(Text passage)
* START *
Piggy bankDespite the government desiring otherwise, there have been next to no new entrants in the banking world since the start of the credit crunch. That has allowed the likes of Barclays (LSE: BARC) (NYSE: BCS.US), Lloyds (LSE: LLOY) (NYSE: LYG.US) and RBS (LSE: RBS) to recapitalise, strengthen their balance sheets and, in the case of Lloyds and RBS, return to profitability this year (Barclays has been profitable throughout recent years).

However, there are reports that literally dozens of new, challenger banks are set to enter the industry. That’s because various entry barriers are being relaxed so as to make it far easier for new entrants to gain a foothold in what has historically been a tough industry to enter. Indeed, roughly five times as many companies are applying for banking licenses as this time last year. Could more competition mean less profit for the old guard?

Loss Leaders

Clearly, more competition is rarely good news for any industry. However, in the case of the banks, their sheer size and scale means that it will be hugely challenging for new entrants to compete with them. For example, current accounts are generally free, but amount to a cost for the banks that they are happy to encounter due to the cross-selling opportunities that current accounts offer. Indeed, some banks (for example, Halifax) even pay customers to open a current account with them and then keep paying every month so long as it is being used.
* END *
(Given data)
* START *
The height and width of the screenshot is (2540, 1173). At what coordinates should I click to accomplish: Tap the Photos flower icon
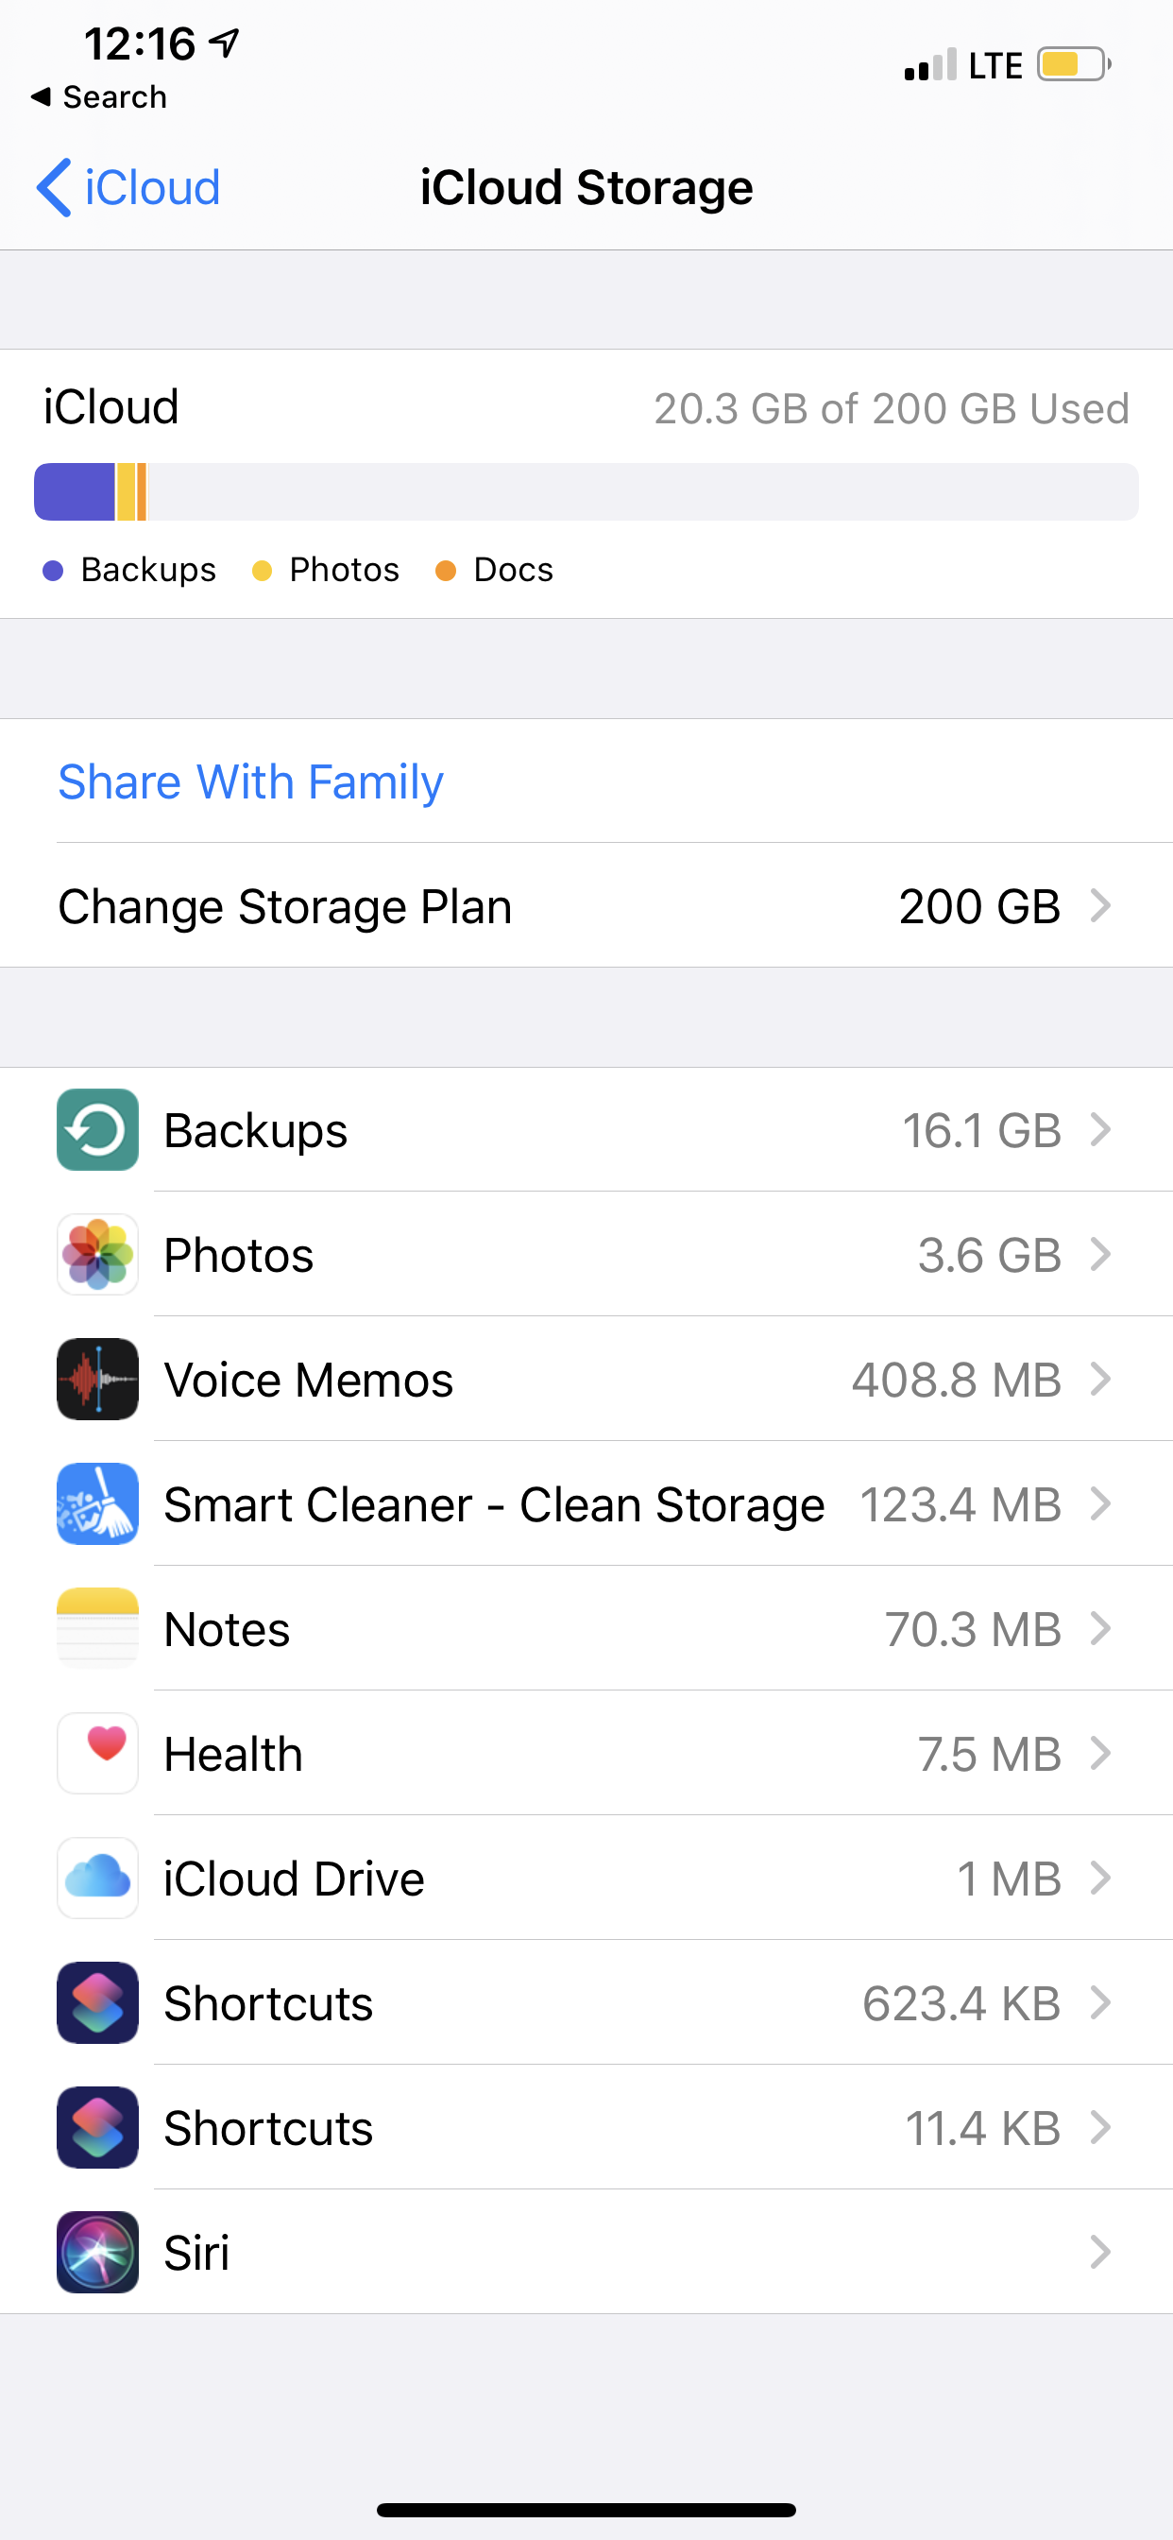(97, 1254)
* END *
(Required tasks)
A: Rewrite the bank competition article from "However, there are" down to "the old guard?", using "regulatory hurdles" in place of "entry barriers".
B: Write the next part of the bank competition article, picking up right after its final sentence.

(Exercise results)
A:
However, there are reports that literally dozens of new, challenger banks are set to enter the industry. That’s because various regulatory hurdles are being relaxed so as to make it far easier for new entrants to gain a foothold in what has historically been a tough industry to enter. Indeed, roughly five times as many companies are applying for banking licenses as this time last year. Could more competition mean less profit for the old guard?

B:
This highlights the huge attraction and opportunity that current accounts present to banks. They would not be free if they did not offer the potential to make profits on other products such as mortgages and credit cards. While the likes of Lloyds, Barclays and RBS can afford to take a loss on current accounts, it is unlikely that new entrants will be able to, and so could miss out on highly lucrative cross-selling opportunities.

Niche Players

New entrants will also be unable to compete with the old guard in terms of a branch network. They can’t, for example, suddenly open hundreds of branches and employ thousands of staff to run them. However, what they could do is become niche players who embrace new technology. For example, they may offer online-only accounts, focus on savings products and mortgages, or try to differentiate themselves based on customer service.

In doing so, they could pose a threat to the major banks in the long run. Of course, the extent of this threat will depend upon how onerous regulation will be in future, as well as how RBS, Lloyds and Barclays react to new technology and the change in customer tastes. Thus far, they appear to be embracing it and are improving their online offerings, closing branches and keeping up with new technology.

For now, then, the established banks still look strong and, with profitability and payout ratios set to soar over the next couple of years, now could be a great time for investors to buy in to Barclays, Lloyds and RBS.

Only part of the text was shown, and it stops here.